As regards those students that are studying in the nursing professions, it has been found that they experience stress levels at a higher level than students enrolled in other branches of the health sciences. In fact, it has been suggested that the stress imposed on nursing students in many universities is greater than the stress borne by all other university students. In addition, it has been found that some nursing students, third-year nursing students in particular, time to time have had to deal with a lot of problems that impact their mental health. Further, studies of the stresses imposed upon first-year nursing students have shown that these students experience high stress levels. The same studies also show that the stress borne by nursing students is not related to the methods of stress management currently being used. A possible explanation is that those with high stress levels are continuing to use methods of stress management that are inappropriate, so that they are not able to manage their stress as much as they should. Consequently, their stress levels remain high. Students that use proper problem-solving methods, on the other hand, succeed in reducing their stress loads. These outcomes are in agreement with a previous study, in which it was found that student stress was not related to confronting stress.

There are many causes of stress in nursing students. From a study conducted by Shaban et al. it was found that the causes of stress in nursing students were rooted in their learning environment, especially in the work that was being assigned to them in the various subject areas of their study. As regards the cause of stress in Thai nursing students, it was found that it was their nursing coursework, and especially courses in the practice of nursing that were creating this stress. These students did not yet understand the system of work applicable to the field of nursing; nonetheless, they were being quizzed by their instructors to determine how much they knew already.

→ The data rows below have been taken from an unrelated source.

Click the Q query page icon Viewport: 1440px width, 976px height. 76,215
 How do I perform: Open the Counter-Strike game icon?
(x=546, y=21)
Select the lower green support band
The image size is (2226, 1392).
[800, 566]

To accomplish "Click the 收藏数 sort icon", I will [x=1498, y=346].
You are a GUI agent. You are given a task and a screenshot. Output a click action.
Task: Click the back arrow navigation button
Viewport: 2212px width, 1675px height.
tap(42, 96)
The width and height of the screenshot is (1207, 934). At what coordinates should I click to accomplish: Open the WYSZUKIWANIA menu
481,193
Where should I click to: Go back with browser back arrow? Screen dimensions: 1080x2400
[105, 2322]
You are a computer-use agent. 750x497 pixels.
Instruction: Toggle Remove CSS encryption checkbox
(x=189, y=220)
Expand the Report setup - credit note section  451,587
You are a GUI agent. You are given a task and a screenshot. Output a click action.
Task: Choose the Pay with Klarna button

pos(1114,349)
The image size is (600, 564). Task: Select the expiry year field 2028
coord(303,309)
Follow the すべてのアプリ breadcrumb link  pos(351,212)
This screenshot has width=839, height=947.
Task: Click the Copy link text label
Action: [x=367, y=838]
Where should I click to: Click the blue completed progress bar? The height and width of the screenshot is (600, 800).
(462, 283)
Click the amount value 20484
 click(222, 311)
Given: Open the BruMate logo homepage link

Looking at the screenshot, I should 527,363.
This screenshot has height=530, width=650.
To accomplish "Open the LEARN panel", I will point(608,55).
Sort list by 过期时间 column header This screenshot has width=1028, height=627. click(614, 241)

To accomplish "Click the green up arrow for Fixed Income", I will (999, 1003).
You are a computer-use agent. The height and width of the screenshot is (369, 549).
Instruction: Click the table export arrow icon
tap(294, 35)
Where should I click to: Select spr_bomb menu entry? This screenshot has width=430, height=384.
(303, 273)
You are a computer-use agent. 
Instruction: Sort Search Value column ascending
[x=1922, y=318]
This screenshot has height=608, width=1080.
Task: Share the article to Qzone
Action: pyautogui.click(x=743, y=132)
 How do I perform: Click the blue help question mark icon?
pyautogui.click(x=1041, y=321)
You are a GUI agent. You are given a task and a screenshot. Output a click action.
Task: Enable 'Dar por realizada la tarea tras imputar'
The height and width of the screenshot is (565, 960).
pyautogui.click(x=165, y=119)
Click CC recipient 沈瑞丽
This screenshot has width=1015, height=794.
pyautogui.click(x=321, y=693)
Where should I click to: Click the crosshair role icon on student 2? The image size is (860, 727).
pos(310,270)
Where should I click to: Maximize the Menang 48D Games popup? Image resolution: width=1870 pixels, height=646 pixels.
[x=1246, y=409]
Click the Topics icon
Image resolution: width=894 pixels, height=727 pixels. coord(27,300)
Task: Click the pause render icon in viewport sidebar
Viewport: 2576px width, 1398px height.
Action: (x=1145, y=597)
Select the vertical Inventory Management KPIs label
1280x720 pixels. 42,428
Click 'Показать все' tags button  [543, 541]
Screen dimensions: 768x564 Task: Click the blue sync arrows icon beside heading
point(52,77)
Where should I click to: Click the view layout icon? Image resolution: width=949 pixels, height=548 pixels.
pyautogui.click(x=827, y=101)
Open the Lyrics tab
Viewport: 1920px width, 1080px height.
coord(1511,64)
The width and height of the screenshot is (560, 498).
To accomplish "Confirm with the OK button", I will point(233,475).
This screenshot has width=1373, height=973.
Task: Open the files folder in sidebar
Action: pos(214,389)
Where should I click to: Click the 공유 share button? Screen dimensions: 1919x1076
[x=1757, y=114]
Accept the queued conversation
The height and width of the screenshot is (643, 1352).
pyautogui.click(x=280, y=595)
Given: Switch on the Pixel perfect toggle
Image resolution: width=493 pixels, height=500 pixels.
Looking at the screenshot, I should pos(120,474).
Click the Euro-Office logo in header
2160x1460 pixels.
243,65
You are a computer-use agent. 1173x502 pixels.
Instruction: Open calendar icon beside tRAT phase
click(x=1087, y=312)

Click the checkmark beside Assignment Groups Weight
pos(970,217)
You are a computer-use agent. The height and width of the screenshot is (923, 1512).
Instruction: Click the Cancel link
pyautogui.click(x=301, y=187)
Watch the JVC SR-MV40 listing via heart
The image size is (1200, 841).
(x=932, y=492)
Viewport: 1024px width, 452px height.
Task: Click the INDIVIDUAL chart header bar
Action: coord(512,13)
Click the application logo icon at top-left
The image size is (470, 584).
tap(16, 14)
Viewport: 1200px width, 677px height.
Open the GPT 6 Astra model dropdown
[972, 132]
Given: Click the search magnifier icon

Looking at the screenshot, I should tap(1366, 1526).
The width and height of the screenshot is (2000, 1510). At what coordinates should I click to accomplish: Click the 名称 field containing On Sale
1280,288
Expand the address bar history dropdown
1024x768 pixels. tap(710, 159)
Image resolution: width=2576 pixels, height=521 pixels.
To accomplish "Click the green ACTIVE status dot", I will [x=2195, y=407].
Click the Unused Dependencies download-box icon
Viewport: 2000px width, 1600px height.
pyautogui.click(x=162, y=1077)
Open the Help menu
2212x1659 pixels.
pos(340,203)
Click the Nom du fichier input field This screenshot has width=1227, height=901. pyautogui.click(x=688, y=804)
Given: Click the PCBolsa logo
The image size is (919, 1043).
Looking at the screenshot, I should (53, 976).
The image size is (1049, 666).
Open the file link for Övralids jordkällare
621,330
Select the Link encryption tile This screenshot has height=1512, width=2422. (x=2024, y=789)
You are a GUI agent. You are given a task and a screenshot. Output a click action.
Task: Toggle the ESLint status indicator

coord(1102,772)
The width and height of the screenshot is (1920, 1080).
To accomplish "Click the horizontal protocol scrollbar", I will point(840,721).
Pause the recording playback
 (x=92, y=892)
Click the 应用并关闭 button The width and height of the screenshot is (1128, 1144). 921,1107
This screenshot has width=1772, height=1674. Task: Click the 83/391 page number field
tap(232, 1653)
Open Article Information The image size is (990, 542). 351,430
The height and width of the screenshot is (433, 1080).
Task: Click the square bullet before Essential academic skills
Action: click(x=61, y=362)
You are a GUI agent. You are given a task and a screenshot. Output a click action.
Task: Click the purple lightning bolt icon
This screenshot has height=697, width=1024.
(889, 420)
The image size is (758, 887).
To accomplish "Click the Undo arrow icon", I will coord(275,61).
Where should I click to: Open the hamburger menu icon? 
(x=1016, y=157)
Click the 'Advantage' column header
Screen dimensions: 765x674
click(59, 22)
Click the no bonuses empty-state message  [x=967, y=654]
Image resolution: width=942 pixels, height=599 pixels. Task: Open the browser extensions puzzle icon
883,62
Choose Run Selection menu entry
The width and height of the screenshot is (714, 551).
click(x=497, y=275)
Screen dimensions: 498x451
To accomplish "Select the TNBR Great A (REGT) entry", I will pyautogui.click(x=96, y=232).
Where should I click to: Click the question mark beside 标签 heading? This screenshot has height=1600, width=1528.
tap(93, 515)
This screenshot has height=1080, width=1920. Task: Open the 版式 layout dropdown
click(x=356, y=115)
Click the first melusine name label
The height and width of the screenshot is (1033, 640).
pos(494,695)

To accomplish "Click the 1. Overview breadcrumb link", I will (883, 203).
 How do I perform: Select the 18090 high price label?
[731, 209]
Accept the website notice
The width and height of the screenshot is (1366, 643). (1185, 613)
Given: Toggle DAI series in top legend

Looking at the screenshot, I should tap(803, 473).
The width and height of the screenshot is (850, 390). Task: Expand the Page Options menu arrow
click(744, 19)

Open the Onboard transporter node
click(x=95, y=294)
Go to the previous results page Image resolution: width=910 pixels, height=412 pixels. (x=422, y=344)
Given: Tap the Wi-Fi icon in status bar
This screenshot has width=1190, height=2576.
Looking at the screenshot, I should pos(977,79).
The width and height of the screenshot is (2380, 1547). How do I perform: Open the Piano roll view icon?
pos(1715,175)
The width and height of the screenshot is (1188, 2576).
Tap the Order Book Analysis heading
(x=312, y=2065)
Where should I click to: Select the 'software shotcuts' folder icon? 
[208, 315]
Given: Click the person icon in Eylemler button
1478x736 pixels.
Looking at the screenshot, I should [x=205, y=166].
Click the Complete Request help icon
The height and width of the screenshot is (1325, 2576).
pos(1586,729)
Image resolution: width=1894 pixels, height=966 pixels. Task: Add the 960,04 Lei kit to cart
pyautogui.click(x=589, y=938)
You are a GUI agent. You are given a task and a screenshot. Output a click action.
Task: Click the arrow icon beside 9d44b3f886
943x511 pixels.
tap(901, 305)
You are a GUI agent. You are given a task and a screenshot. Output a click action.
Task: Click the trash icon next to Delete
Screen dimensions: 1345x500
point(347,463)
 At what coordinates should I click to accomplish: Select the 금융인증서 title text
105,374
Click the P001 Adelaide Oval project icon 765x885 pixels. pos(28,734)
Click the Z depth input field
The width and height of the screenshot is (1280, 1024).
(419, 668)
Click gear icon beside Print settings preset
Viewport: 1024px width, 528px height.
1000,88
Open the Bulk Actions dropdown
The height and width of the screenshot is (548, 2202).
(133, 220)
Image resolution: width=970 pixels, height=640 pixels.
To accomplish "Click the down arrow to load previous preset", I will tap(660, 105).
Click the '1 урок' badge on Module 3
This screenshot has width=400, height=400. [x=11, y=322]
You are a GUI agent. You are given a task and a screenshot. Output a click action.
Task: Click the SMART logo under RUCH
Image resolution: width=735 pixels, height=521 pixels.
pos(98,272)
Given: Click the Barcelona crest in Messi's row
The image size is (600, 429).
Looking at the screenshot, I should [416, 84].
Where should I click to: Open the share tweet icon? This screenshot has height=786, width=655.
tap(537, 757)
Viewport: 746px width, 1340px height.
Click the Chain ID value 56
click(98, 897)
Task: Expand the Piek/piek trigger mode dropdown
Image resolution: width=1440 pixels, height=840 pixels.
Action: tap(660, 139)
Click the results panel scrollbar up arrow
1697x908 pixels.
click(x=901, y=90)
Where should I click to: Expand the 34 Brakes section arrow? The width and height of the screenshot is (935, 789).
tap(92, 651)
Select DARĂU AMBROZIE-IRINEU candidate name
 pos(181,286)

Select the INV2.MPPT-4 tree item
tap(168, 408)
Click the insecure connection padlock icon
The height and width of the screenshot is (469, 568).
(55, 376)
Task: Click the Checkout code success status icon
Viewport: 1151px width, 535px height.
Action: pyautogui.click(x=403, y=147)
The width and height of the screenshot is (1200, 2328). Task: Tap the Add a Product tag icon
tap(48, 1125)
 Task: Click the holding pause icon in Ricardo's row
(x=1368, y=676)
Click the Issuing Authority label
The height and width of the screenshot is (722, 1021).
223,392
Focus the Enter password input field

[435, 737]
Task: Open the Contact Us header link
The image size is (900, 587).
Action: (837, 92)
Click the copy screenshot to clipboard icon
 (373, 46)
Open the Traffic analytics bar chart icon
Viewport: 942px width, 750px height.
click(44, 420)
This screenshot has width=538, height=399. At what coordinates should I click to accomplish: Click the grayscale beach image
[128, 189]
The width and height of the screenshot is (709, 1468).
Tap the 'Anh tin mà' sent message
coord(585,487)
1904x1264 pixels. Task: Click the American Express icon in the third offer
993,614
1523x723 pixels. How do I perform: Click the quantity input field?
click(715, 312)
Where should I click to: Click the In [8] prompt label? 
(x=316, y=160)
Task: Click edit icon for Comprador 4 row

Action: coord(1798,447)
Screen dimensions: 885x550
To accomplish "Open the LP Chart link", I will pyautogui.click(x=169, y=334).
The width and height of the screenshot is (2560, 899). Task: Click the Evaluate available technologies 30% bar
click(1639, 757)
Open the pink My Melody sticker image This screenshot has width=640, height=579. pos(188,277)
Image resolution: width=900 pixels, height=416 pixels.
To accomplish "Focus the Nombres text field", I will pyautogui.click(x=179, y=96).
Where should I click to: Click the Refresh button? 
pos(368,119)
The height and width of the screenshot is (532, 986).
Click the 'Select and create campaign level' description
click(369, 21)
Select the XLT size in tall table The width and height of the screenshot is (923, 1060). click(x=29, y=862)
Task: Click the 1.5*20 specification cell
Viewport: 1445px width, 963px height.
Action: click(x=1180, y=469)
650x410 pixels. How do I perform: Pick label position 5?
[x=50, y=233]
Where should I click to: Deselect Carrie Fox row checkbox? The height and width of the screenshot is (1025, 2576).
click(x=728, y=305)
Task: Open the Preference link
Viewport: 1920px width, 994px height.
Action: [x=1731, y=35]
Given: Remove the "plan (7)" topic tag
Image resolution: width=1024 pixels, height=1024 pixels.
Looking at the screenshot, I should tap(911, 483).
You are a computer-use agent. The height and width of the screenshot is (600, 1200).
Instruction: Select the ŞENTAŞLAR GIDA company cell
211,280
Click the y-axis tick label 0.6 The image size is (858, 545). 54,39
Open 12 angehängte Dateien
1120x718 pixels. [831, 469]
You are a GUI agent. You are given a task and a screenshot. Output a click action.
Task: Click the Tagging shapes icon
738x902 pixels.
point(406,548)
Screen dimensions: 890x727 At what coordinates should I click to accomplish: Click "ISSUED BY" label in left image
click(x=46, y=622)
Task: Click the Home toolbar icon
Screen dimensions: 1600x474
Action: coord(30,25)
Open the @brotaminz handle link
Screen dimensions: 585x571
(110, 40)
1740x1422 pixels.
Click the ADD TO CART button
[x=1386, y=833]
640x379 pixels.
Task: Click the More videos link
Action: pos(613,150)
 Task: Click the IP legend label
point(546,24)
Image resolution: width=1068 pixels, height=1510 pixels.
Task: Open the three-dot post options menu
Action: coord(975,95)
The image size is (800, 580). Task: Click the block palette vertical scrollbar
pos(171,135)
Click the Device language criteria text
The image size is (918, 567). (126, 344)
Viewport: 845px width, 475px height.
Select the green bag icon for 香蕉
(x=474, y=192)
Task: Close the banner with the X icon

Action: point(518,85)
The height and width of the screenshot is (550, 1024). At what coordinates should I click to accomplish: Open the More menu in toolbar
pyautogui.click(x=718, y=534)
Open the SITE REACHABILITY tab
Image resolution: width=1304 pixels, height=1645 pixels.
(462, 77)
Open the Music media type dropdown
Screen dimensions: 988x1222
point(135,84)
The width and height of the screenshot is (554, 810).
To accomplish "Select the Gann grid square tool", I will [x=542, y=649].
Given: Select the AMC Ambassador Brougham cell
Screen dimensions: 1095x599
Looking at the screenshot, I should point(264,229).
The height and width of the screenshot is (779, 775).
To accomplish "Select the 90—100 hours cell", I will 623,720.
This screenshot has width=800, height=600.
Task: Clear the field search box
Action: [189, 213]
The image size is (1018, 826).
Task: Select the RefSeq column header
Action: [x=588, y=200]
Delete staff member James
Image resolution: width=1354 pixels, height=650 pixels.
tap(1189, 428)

This impact was being especially felt by nursing students that were entering the field of practical nursing for the first time. It was found that there was stress from performing procedures and becoming prepared with the necessary knowledge for use in the patient wards. They felt stressed from the patient-ward environment and from their need to connect and communicate with the senior nurses, and the patients and relatives of the patients. They were forced to endure stress from having the role of instructor in the patient wards and from the effect it was having on their own states of health and on their living.

Behavioral-Therapy Program

There are many ways to reduce stress. In one study, it was found that enhancing the imagination took place in conjunction with a cognitive and behavioral-therapy program, in which it was found that there are many ways of easing stress, each of which can effectively lower the stress load being borne by an individual. Imagination uses the ability of the subconscious to imagine for example a peaceful natural fantasy or natural images where the practitioner finds herself or himself in a relaxing and peaceful body. While imagining images, the practitioner should breathe evenly and deeply, and focus on the details of the images created, such as their colors, sizes, texture, sounds, odors, and surroundings. When other ideas interfere, the practitioner should draw her or his attention back to those details. Sriwatanakul stated that relaxation through the use of imagination techniques (autogenic training) is an applied science derived from the principle of hypnosis of Dr. Schultz, which he first developed in 1932.